Key tactics included focusing on well-being as part of leadership learning and development programs, and providing leaders and managers with training on how to help team members cope with stress and anxiety post-Covid. Fireside chats among leaders and managers were also helpful, to help spread skills focusing on employee physical, emotional, financial and social well-being.


76% see headcount rising

Three-quarters of NAREIM members expect total headcount to increase during 2021 – after a year when 42% of firms experienced flat or declining employee numbers.


The news isn’t surprising, not least given the performance of investment management firms in 2021 with net AUM growth and capital raising on track to rebound to the levels of 2018 and 2019. 


However, amid the current tight labor market, recruitment and retention of talent is more challenging than in years prior.


Recruitment & Retention: key issues

During a presentation on margins and total compensation trends by Erin Green and Austin Morris of Ferguson Partners, members raised key issues and questions, including:

  • Expanding the CRE talent pool. Members raised issues of looking beyond CRE for new hires after it was revealed 40% of all voluntary resignations in 2020 left the commercial real estate industry.

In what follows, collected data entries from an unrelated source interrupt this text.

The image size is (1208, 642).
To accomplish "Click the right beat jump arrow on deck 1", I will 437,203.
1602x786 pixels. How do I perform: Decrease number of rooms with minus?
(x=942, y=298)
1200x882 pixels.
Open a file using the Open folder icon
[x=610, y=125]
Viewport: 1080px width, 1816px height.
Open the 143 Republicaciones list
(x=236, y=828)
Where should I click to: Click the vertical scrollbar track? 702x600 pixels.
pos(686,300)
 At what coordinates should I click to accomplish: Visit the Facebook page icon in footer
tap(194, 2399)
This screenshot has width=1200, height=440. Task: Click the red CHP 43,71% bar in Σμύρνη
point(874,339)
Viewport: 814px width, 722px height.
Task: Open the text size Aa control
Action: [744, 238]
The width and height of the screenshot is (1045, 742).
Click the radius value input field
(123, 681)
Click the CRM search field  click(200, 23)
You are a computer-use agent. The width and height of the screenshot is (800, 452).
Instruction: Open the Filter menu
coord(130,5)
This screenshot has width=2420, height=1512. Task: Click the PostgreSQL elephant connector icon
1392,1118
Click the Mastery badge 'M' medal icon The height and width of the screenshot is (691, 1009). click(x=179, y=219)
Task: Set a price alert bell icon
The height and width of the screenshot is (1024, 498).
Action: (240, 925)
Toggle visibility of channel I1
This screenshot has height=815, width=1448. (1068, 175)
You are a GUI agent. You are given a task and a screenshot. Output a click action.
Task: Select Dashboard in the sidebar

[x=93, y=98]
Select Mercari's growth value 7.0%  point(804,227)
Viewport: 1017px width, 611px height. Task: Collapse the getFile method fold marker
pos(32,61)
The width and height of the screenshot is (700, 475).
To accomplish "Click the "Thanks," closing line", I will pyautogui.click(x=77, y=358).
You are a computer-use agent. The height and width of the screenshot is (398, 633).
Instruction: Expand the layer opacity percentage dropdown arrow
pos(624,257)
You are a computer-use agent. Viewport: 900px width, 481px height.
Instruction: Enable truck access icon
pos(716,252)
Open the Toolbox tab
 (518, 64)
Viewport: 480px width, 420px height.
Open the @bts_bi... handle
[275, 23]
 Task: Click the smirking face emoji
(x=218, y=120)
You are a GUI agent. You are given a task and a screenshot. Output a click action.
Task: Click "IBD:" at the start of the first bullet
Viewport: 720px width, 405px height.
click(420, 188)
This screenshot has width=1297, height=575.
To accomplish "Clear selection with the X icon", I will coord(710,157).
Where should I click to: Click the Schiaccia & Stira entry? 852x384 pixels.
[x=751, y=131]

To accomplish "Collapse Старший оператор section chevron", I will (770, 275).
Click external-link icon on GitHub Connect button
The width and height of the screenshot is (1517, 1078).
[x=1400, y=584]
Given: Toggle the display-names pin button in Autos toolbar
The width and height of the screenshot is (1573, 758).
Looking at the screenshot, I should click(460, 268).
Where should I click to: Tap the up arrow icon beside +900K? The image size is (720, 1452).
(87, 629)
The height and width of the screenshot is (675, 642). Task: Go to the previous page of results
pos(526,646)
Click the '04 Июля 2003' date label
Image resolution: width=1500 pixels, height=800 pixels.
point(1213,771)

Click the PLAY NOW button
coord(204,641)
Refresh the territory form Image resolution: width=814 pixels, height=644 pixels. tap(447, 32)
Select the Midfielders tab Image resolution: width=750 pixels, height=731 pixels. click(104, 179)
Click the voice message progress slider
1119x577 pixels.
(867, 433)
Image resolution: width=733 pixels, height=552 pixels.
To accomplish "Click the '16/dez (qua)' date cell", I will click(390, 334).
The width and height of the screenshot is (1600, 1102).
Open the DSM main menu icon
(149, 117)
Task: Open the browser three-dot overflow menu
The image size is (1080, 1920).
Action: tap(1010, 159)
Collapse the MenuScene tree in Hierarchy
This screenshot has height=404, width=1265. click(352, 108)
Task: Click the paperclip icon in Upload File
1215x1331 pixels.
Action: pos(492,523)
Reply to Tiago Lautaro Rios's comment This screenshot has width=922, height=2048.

Data from Ferguson highlighted that of all the new hires made at junior levels in 2020 just 35% came from outside CRE. By the time you get to the executive management level, that figure reduced to 11%.

  • Regions and compensation compression. Members spent time discussing the impact of remote work on regional differences in compensation as well as policies for handling compensation compression between entry-level, junior and mid-level professionals given the tight labor market.

  • Better incentives. Non-cash retention incentives, including the expansion of carry to junior-level participants and co-investment opportunities, were discussed by members, including questions about what is the best incentive for junior to mid-level talent is as they look ahead over the coming 5-10 years.